Dolores crossed her hands on her bosom and crept out with an air of martyred innocence. Her mother turned to Genevieve for sympathy. "That girl! I don't know what ever I shall do with her—absolutely irrepressible! These titled Englishmen are so particular—she is your cousin."

Genevieve colored slightly. "You should know Lord Avondale better. If he is at all interested—"

"He is, most decidedly. He dined with us last evening. Laffie Ashton called; so I succeeded in getting the earl away from Dolores. We had a most satisfying little tete-a-tete. I led him into explaining everything."

"Everything?" queried Genevieve.

"Yes, everything, my dear. His aloofness since you reached Aden has been due merely to his high sense of honor,—to an absurd but chivalrous agreement with that fellow to not press his suit until after your arrival home. At Aden he had given the man his word—"

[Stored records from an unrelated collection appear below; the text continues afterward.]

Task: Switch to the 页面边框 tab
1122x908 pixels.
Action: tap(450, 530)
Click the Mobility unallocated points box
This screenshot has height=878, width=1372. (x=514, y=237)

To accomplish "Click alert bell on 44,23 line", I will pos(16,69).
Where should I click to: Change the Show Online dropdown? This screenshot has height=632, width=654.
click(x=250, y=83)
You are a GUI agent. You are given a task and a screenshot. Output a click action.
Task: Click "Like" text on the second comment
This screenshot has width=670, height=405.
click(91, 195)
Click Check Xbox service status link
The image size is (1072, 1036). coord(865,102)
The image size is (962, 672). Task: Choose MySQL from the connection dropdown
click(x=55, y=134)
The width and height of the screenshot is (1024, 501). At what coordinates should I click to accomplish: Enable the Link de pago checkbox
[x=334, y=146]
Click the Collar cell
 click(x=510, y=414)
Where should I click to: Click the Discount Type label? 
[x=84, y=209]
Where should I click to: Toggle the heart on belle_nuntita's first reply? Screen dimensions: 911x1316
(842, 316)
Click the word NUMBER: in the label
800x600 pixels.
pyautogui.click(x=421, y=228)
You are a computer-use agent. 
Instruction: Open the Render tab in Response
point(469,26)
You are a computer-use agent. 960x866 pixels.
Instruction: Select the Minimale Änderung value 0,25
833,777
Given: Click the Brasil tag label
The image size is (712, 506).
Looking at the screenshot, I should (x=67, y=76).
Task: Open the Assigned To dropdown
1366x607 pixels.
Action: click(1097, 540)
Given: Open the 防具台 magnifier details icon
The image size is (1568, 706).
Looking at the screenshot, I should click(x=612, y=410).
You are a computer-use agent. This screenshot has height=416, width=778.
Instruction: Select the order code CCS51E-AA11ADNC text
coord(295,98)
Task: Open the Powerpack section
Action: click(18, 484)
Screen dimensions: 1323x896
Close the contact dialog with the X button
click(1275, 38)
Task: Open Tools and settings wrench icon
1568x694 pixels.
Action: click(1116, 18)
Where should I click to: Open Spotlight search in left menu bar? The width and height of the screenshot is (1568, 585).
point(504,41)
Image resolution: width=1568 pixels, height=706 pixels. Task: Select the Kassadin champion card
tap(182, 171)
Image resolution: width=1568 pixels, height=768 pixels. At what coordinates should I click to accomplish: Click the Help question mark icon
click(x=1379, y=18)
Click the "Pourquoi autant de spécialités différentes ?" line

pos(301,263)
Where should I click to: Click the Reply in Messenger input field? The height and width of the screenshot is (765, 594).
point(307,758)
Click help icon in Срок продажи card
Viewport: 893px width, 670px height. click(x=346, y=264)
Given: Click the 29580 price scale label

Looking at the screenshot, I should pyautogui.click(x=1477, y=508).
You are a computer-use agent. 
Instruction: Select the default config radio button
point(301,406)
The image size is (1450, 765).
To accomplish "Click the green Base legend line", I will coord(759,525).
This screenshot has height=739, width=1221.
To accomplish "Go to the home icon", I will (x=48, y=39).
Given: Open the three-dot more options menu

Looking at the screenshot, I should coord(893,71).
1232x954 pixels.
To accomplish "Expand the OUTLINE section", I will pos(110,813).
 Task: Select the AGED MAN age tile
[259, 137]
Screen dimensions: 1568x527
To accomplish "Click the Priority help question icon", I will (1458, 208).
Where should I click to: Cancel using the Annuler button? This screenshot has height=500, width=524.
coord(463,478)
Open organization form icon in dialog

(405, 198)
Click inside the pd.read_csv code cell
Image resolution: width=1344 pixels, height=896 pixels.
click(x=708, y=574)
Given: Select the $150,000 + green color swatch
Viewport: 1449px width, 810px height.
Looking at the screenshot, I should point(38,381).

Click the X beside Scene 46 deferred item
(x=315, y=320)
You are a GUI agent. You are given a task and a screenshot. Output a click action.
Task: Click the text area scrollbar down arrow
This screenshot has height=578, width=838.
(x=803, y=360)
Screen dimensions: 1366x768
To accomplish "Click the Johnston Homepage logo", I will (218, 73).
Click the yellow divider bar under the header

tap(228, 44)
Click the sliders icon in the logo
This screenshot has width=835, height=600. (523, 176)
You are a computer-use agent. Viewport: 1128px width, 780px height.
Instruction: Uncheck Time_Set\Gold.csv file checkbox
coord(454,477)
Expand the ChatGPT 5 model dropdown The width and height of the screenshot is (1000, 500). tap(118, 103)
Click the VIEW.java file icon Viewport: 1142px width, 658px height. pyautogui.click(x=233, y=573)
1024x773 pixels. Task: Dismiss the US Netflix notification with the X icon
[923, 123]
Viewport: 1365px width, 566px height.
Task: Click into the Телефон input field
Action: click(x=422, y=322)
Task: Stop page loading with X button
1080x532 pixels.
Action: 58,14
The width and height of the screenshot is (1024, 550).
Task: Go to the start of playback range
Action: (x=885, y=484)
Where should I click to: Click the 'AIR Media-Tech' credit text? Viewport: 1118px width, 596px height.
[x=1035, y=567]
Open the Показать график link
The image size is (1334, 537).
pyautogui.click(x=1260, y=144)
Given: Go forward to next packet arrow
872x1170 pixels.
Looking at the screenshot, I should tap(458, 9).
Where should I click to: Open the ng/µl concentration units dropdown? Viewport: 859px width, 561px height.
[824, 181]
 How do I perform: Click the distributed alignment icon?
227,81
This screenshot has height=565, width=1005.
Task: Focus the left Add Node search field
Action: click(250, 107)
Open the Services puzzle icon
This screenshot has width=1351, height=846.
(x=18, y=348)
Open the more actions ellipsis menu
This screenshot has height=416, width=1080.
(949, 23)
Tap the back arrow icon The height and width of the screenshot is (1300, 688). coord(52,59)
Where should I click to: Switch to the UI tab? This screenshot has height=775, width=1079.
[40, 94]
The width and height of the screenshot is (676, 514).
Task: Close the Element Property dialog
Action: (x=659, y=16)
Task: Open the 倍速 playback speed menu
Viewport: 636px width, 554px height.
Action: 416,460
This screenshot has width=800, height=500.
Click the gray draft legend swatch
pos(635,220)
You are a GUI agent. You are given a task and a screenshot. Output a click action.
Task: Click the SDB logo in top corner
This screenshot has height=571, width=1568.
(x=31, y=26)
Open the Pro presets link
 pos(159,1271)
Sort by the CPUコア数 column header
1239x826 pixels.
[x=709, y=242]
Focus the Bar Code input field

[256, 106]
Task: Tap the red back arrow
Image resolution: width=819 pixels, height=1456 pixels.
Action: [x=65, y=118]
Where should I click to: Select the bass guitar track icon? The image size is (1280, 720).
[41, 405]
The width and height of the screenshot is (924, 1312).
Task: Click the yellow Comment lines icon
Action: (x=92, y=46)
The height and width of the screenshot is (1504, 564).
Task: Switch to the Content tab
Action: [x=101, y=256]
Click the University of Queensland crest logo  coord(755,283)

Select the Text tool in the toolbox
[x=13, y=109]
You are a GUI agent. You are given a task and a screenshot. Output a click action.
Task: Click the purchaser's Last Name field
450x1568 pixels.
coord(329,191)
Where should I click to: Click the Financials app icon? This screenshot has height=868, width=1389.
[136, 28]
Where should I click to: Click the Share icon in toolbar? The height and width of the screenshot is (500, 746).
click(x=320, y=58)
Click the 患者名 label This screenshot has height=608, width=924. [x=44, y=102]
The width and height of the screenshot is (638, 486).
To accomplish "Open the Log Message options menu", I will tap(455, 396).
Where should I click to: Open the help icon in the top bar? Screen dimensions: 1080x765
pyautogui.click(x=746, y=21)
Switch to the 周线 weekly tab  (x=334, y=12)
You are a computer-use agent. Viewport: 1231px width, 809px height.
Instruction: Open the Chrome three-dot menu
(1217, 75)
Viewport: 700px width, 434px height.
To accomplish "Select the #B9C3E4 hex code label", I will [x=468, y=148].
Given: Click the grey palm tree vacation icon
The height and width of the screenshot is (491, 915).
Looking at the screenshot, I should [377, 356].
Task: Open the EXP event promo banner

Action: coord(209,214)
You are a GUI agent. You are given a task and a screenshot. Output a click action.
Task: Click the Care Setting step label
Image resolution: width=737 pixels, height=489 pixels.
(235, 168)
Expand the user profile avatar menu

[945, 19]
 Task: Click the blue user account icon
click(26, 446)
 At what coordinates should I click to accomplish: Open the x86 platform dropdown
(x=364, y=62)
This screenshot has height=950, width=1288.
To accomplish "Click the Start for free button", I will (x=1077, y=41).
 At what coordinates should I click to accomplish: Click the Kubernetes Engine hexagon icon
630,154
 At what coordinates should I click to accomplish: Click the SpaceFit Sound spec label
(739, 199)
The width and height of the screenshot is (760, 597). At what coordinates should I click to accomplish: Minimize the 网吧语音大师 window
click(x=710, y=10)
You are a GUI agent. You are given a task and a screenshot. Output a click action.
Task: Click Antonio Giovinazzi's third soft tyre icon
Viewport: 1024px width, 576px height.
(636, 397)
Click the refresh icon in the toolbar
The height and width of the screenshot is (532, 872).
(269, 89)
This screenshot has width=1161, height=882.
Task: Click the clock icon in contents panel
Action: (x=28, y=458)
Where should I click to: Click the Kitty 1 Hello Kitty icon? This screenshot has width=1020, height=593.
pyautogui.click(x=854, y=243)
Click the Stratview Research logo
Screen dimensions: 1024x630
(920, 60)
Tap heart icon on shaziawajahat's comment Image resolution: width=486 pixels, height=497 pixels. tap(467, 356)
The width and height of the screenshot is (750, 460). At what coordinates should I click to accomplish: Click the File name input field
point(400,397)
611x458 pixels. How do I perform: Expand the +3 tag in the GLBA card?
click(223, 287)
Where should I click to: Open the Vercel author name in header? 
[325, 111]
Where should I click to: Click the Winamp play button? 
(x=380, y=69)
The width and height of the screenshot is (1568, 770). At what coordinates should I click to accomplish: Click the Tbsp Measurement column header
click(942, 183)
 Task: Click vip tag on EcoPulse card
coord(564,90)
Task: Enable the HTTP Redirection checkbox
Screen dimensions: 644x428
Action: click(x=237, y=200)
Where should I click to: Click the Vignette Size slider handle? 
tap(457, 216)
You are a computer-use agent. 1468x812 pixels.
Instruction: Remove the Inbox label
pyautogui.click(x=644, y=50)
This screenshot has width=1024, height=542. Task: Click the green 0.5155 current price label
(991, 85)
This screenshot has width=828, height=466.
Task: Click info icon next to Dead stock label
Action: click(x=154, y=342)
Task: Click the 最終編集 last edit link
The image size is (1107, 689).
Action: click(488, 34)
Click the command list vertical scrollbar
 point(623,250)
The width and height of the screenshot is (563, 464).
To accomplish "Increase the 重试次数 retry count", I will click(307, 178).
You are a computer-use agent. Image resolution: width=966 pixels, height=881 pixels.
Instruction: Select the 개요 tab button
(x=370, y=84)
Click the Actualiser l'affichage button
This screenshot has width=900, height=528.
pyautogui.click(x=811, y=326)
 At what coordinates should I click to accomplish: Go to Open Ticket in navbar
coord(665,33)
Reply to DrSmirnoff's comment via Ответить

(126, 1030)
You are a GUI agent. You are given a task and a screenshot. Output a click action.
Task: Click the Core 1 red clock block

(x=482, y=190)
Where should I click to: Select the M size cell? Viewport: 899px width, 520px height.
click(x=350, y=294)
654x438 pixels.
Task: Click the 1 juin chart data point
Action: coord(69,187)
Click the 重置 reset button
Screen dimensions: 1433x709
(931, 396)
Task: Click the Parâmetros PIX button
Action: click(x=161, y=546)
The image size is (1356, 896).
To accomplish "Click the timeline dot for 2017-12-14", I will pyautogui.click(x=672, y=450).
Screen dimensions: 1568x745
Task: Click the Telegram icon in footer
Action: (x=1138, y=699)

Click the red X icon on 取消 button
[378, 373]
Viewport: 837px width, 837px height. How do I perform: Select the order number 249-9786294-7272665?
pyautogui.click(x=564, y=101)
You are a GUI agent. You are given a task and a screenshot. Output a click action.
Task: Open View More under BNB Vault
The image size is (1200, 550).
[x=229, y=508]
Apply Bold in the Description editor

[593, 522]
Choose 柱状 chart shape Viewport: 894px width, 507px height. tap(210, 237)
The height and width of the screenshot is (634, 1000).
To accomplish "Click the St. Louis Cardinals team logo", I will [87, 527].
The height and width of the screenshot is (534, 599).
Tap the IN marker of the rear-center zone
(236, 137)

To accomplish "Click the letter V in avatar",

"At Aden?" interrupted Genevieve. "How could that be, when Tom left the ship at Port Mozambique?"

"He didn't. It seems that the fellow was aboard all the time, hiding in the steerage or stoke-hole, or somewhere—no doubt to spy on you and Lord Avondale."

Genevieve averted her head and murmured in a half whisper: "He was aboard all that time, and never came up for a breath of air all those smothering days! I remember Lord James speaking of how hot and vile it was down in the forecastle. This explains why he went forward so much!"

"It explains why he did not book passage with you from Aden—why he did not hasten to you at Lady Chetwynd's—all because of his chivalrous but mistaken sense of loyalty to that low fellow."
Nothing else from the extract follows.